## [TEXT]
⟨

PDF Scraping to CSV: Some rows not appearing

I am working on this PDF file, for year 2017.

I have extracted from it all text, and put it on a .txt file. But when to transform this .txt file into a .csv one, I struggle with some issues.

Basically, the last two column (cv) and (VALOR) from my original PDF file are problematic:

For example, take a look at this example:

MARCA MODELO-TIPO PERIODO COMERCIAL CC Nªdecilind. G/D P kW cvf CO2 gr/km cv Valor Euros
A 2008-2011 2008-2011 2776 4 D 120 16,22 247 16 3

The numbers should be 163 in cv, an not 16. In the column valor, the number should be 41700

I have many cases as this one.

Sometimes, it is the reverse that happens: Valor is separated in the .txt file into two or more separate values, but the result is the same: I end up with the wrong numbers on these two columns.

The code below is inspired on @MRAB:


#!/usr/bin/python3
# -*- encoding: utf-8 -*-
from os.path import splitext
import re
import csv

text_file = r"prices_cars_2017.txt"
csv_file = splitext(text_file)[0] + ".csv"

with open(text_file, encoding="UTF-8") as input_file:
    text = input_file.read()

fieldnames = ["MARCA", "MODELO-TIPO", "PERIODO COMERCIAL", "C.C.", "Nº de cilind.", "G/D", "P kW", "cvf", "CO2 gr/km", "cv", "VALOR EUROS"]

# The columns are separated by 1 space.
pattern = (
    # MARCA
    r"(?P<marca>[A-Z]+(?: [A-Z]+)?)"
    # (separator)
    " "
    # MODELO-TIPO
    r"(?P<modelo>.+?)"
    # (separator)
    " "
    # PERIODO COMERCIAL (end year is optional)
    r"(?P<periodo>\d{4}-(?:\d{4}|\d{3} \d\b)?)"
    # (separator)
    " "
    # C.C.
    r"(?P<cc>\d+(?: \d+\b)?)"
    # (separator)
    " "
    # Nº de cilind.
    r"(?P<cilind>\d\b|1\d\b)"
    # (separator)
    " "
    # G/D
    r"(?P<gd>[GDMS]|GyE|DyE|Elc)"
    # (separator)
    " "
    # P kW (single value or range)
    r"(?P<pkw>\d+(?:-\d+)?)"
    # (separator)
    " "
    # cvf
    r"(?P<cvf>\d+ ?,\d+)"
    # (separator)
    " "
    # CO2 gr/km (can be empty)
    r"(?P<co2>(?:\d*)?)"
    # (separator)
    " "
    # cv
    r"(?P<cv>\d+)"
    # (separator)
    " "
    # VALOR EUROS
    r"(?P<valor>\d+)"
)

with open(csv_file, "w", newline="", encoding="UTF-8") as output_file:
    writer = csv.DictWriter(output_file, fieldnames=fieldnames)
    writer.writeheader()

⟩

## [SET TASK 1]
Answer these questions about the PDF scraping post:
(a) In the example row, what number should appear in the cv column?
(b) What file name is assigned to text_file in the code?
(c) According to the comment in the code, how are the columns separated?
## [SET TASK 2]
Proceed with the PDF scraping post, picking up right after its last line.
The data that comes after this point isn't needed for any of the work here.

## [ENTRIES SUPPLIED]
⟨

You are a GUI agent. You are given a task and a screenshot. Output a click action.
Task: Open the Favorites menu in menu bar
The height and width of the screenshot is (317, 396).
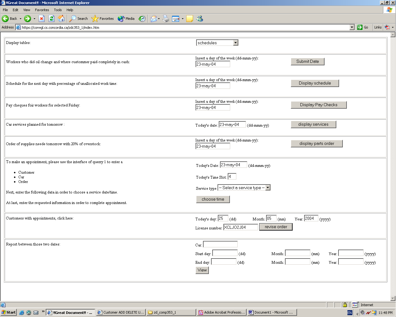coord(42,10)
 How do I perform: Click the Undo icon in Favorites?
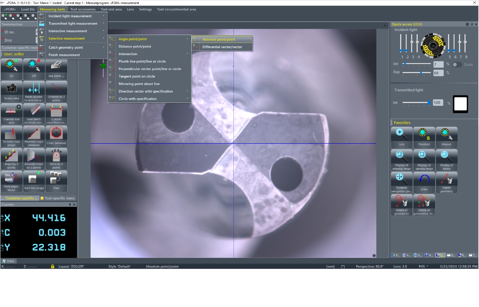(x=424, y=180)
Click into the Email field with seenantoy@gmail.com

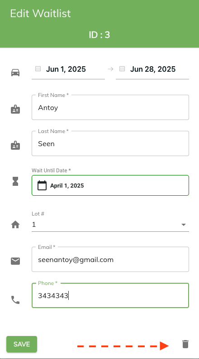[x=110, y=259]
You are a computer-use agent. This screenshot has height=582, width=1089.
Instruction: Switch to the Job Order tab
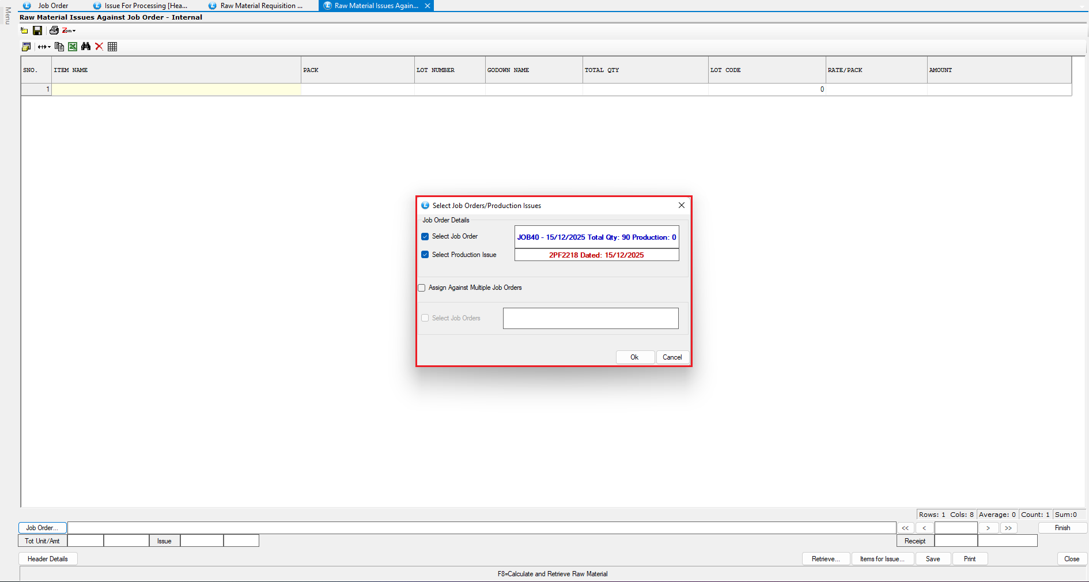[52, 6]
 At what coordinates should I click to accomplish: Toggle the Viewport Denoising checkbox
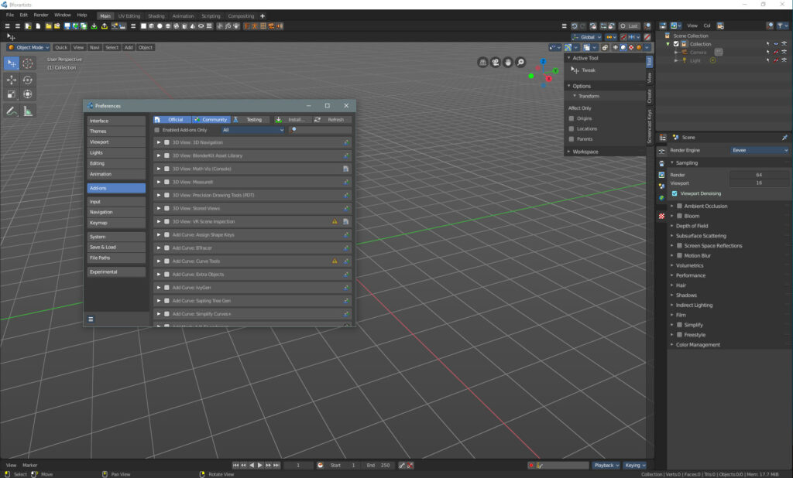[x=675, y=193]
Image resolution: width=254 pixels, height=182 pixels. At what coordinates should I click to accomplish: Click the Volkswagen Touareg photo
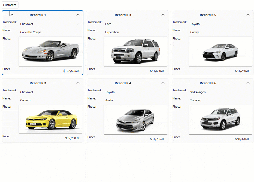click(220, 119)
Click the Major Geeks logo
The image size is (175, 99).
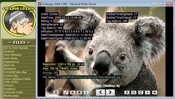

⟩

## [TASK OUTPUT 1]
(a) 163
(b) prices_cars_2017.txt
(c) By 1 space

## [TASK OUTPUT 2]
    for m in re.finditer(pattern, text):
        row = [
            m["marca"],
            " ".join(m["modelo"].split()),
            m["periodo"].replace(" ", ""),
            m["cc"].replace(" ", ""),
            m["cilind"],
            m["gd"],
            m["pkw"],
            m["cvf"].replace(" ", ""),
            m["co2"],
            m["cv"],
            m["valor"],
        ]

        writer.writerow(dict(zip(fieldnames, row)))

Thank you so much for your help.

P.S.: Feel free to change the code provided above if needed please, as many rows are still missing. Again, many thanks to people involved in the code provided above.

Erm, are you sure you’re having problems with this stage?

From the way you describe it elsewhere and the intermittent nature, it sounds much more likely that you are having a problems is creating a correct .txt file from the PDF. You should be able to determine this by trying to convert a few different copies of the text files where you’ve deleted and retyped the last few columns (so you can have some known good text files to test).

My suspicion is you’re having conversion issues from the PDF and if you can confirm that, you’d need to share the PDF code instead.

2 Likes

Hi @nmstoker:

Thank you for your response. You are probably right. Here is the code used to convert from PDF to TXT. It simply extracts all the text from my PDF.


#!/usr/bin/python3

from PyPDF2 import PdfReader

pdf_document = input("file: ")

file_name = pdf_document.split('.')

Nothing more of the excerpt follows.